« La reprise d’activité implique de résoudre un certain nombre de difficultés et la plus grosse est d’instaurer la confiance des salariés. C’est un défi pour les représentants du personnel et les employeurs », déclare François Cochet, directeur des activités Santé au travail chez Secafi, dans un entretien à News Tank le 07/05/2019.
« Des branches et des entreprises ont déjà associé leurs syndicats à leur protocole de reprise et, parfois, signé des accords à l’unanimité des OS. La DGT, destinataire de ces documents, confirme que plus ces travaux sont concertés entre les partenaires sociaux, plus ils sont pertinents. Ils sont pragmatiques, prennent en compte les réalités du terrain et sont, donc, de nature à rassurer les travailleurs concernés. »
« Le débat avec le CSE doit porter à la fois sur :
– l’hygiène,
– les conditions de travail- la situation économique.

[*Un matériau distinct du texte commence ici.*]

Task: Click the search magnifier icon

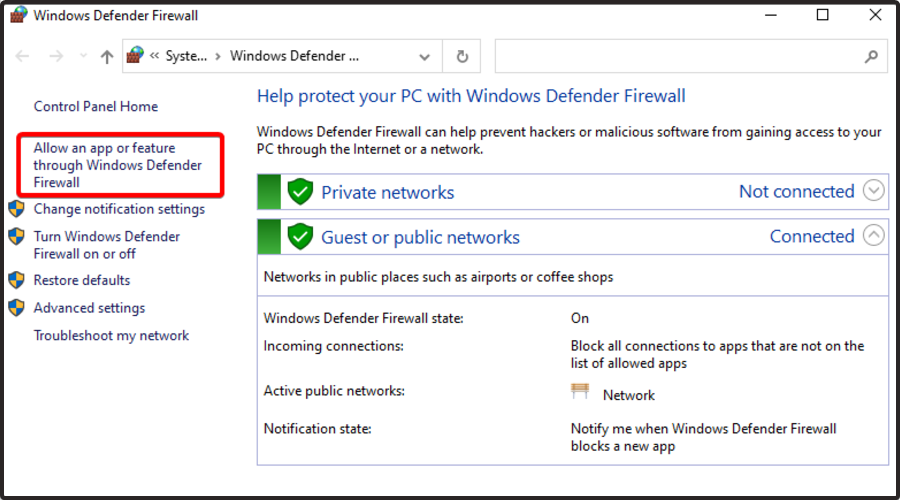Action: 871,57
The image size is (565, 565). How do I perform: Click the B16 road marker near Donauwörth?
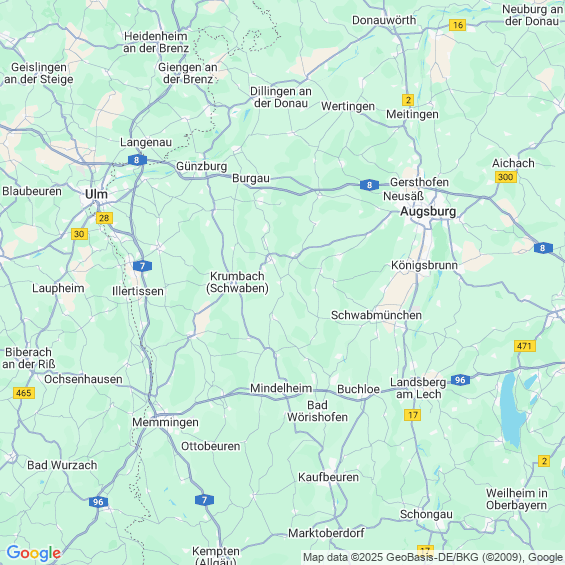pyautogui.click(x=457, y=25)
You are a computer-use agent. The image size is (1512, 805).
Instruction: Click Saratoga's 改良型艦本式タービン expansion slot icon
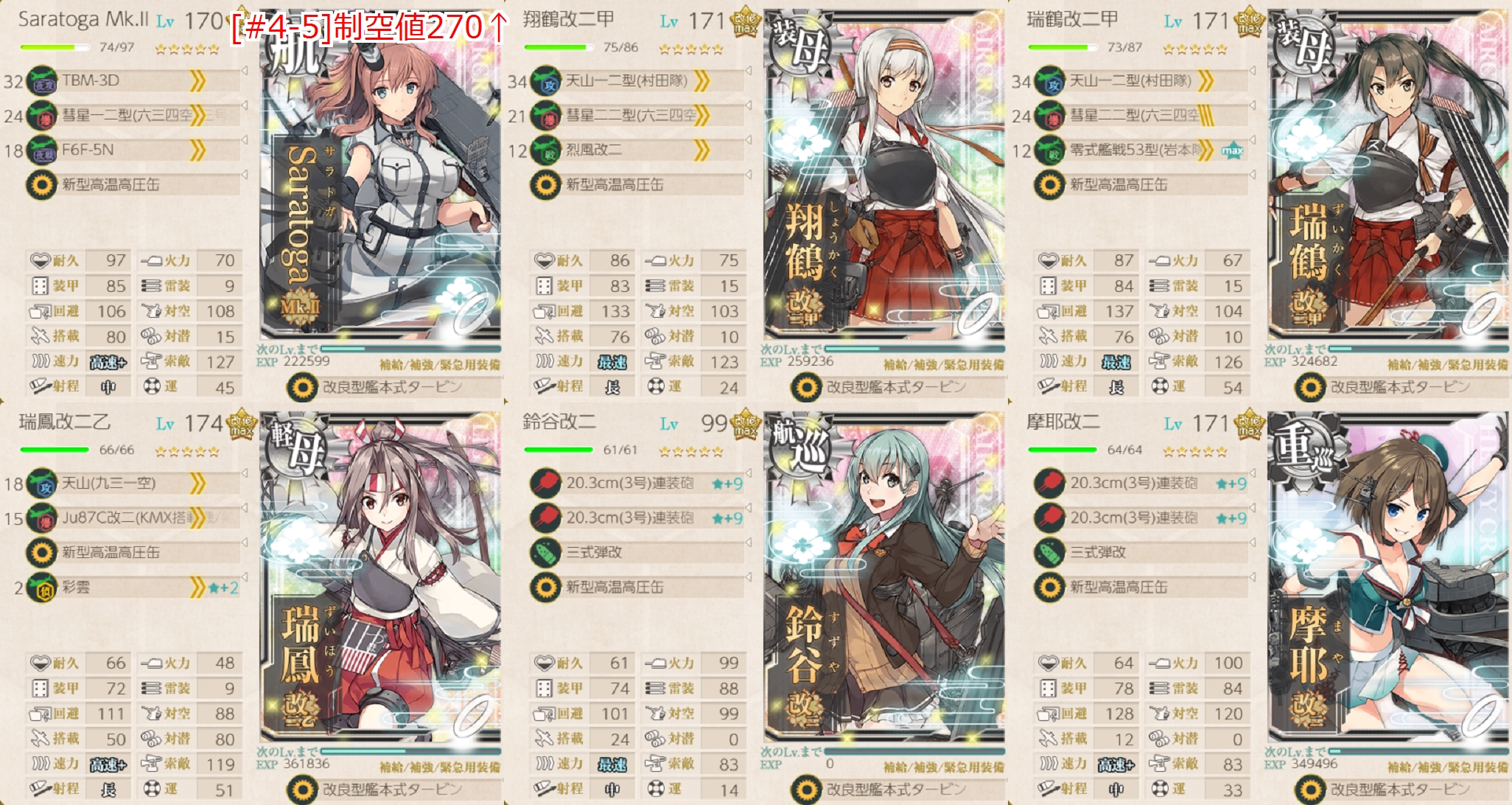pyautogui.click(x=302, y=387)
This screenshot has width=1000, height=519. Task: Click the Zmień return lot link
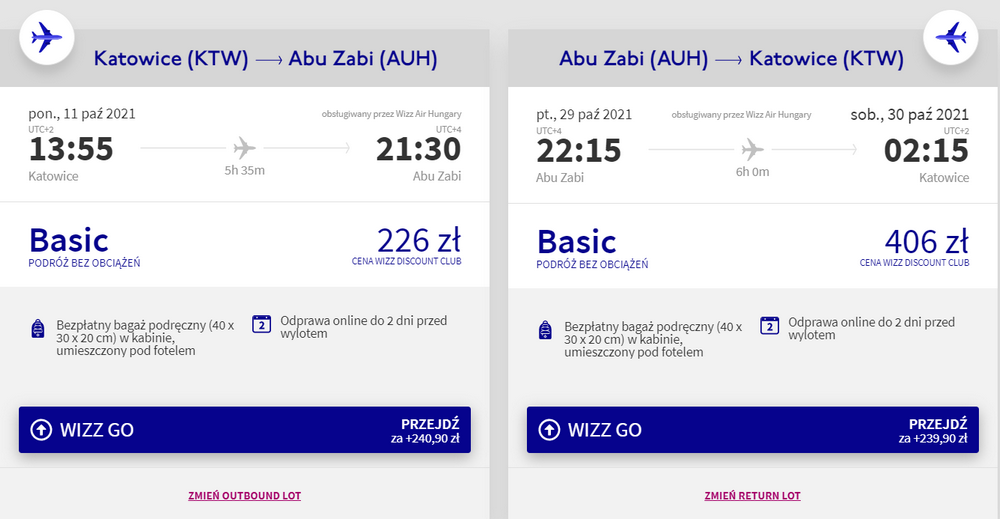[x=752, y=496]
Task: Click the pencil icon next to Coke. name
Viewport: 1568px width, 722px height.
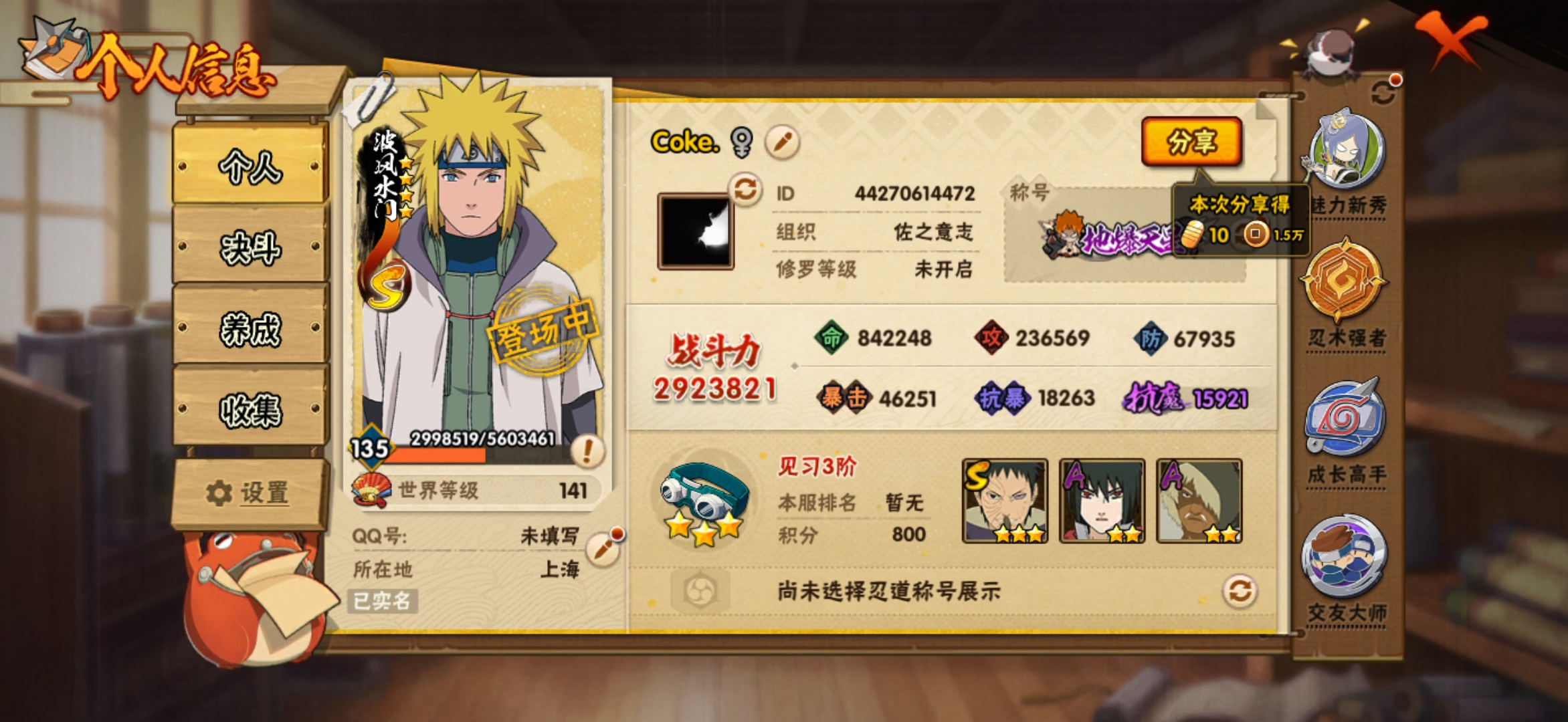Action: pos(781,142)
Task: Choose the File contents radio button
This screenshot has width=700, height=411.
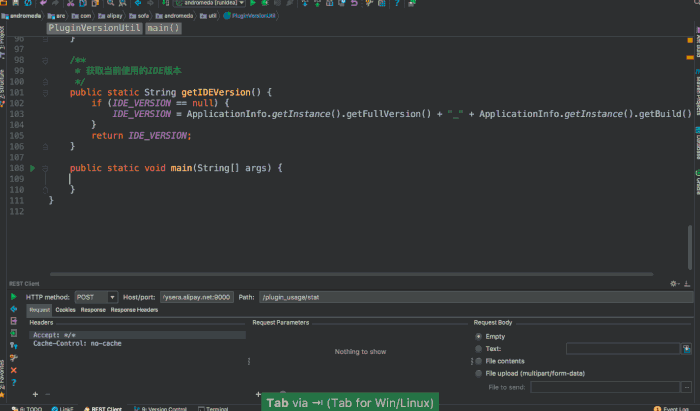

Il faut que la reprise soit légitime, que les travailleurs comprennent pourquoi il est nécessaire de reprendre leur activité. Si on ne s’occupe que du volet “hygiène” , la reprise sera ratée. »
« Depuis la mise en place des CSE, les représentants du personnel sont moins nombreux sur le terrain, parfois inexistants dans certaines zones de travail alors que la sortie du confinement demande d’aller analyser poste de travail par poste de travail. Après une telle crise, il faut absolument que les entreprises :
– rouvrent les négociations sur le CSE,
– redonnent des moyens aux CSSCT,
– développent le réseau des représentants de proximité,
– leur donnent des prérogatives en termes de santé au travail.
Ces questions devraient être traitées en premier dans l’ordre du jour des CSE. »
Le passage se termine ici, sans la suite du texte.